This particular universe is very silent. Even though there are 300 of us walking along the gorge in the dark, there are only two sounds. One is the crunching/swishing sound of 600 feet moving through the soft white sand of the dry river bed. The other is the hiss of the wind blowing through the canyon, through the bushes, through our bodies. Both sounds are almost pure white noise, sound composed of a jumble of all frequencies, in the same way that white light is a mixture of all colors. And just as white light can be made to reveal its component colors with filters, so the sounds of the desert night can be filtered with the mind to speak to you in long-dead languages. The wind and the swish of feet tell many stories to those who would listen.
But mainly it is pretty silent here tonight. Three hundred people in the middle of the desert in the middle of the night in the middle of some bizarre Independence Day ritual should theoretically not be so quiet. We walk quietly along the dry river bed, deeper and deeper into the gorge, deeper and deeper into silence. Oh yeah…there is occasionally one other sound in the night, the voice of our fearless leader telling us things that we will all forget by morning.
But his voice seems not so much to disturb the silence as to deepen it. His name is Rama, and the 300 of us following him into silence are his students. As I walk, I find myself thinking of the whole scene as rather ludicrous. I mean, here am I, a seemingly rational being who works with computers all week long, truckin' along in the desert in the middle of the night on the Fourth of July. I left my computer terminal behind, piled into my car with several friends of the same bizarre persuasion as myself, and drove for five hours or so out into the desert. Out to a gorge which is very, very, very old. And mystical. And full of energy tonight. And I'm walking along, following this guy dressed in hiking boots, shorts, and a football jersey with NIRVANA written on the back. Right. I find myself thinking that my parents were always right about me not being all there.
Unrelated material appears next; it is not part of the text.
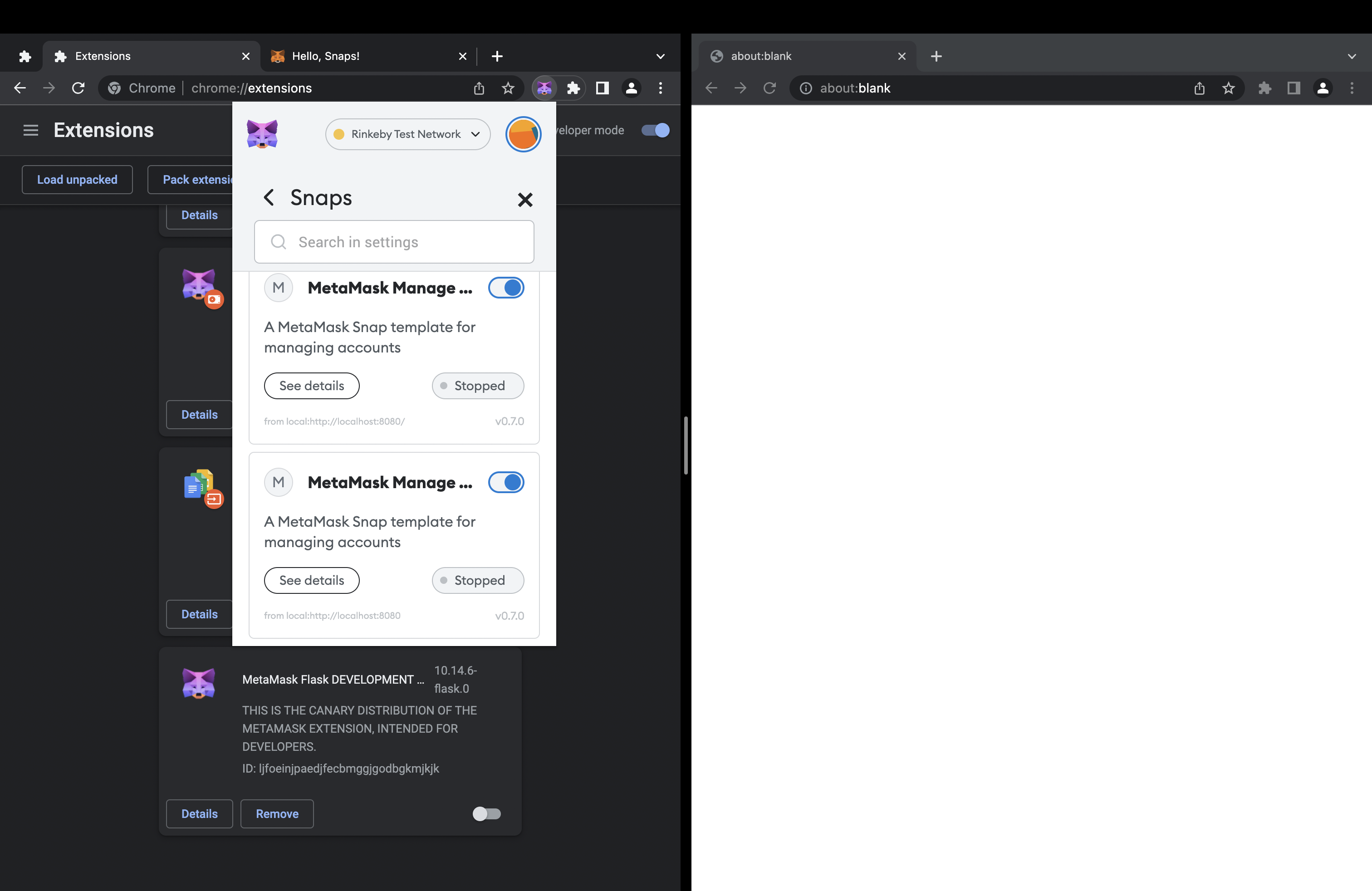Disable the first MetaMask Manage snap

coord(506,288)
But then the word 'there' reminds me of the aforementioned silent sound of my teacher talking to us earlier in the evening, reminding us to try not to pay attention to any thoughts that are not about what is happening right here and now. And I am instantly transported back out of the disbelieving aspect of my self and back into silent motion, walking through the gorge, paying attention to the sound of feet swishing through sand and the wind playing in my hair. Only now I notice that the moonlight has transformed the scene somewhat, or Rama has shifted the gears of reality or has done whatever was necessary to move us into a quite different gorge. The sky is a different color now. Which color I really have no words for, but believe me, it is different. And the mountains to either side of the gorge are similar, but now instead of the normal silvery moonlight auras they have had all night, their auras seem to be dancing in colors.
But by far the most interesting transformation is that we are no longer walking on the white sand of a dry river bed. There is no doubt about it. The same sounds of wind and feet are there, but the stuff through which we are walking is now a living, surging river of white light. Light is flowing in a stream from some source far up the gorge, and the 300 of us are out for a midnight wade. It is ankle-deep, and tickles as it flows by, and the sound our feet make as we swish through it is the same white noise as the crunching of the sand. But make no mistake about it - we are walking on light.
For some reason that I have difficulty in fathoming, the fact that I have just had a direct perception of a Southern California desert canyon turning into quite a different reality doesn't seem to concern me much. I shrug, hitch up my backpack a little, and focus my gaze and my attention on fearless leader once more, trying to align my stride and my consciousness with his. He is walking in front of us, silence in motion, stillness moving through the night. He is so silent that the wind almost seems to flow through him as if he weren't really there. And tuning into him this way, trying to match my step with his, my thoughts with his non-thought, I merge with that silence myself. The river fades away. The gorge fades away. We continue to walk along in silence. Only silence is.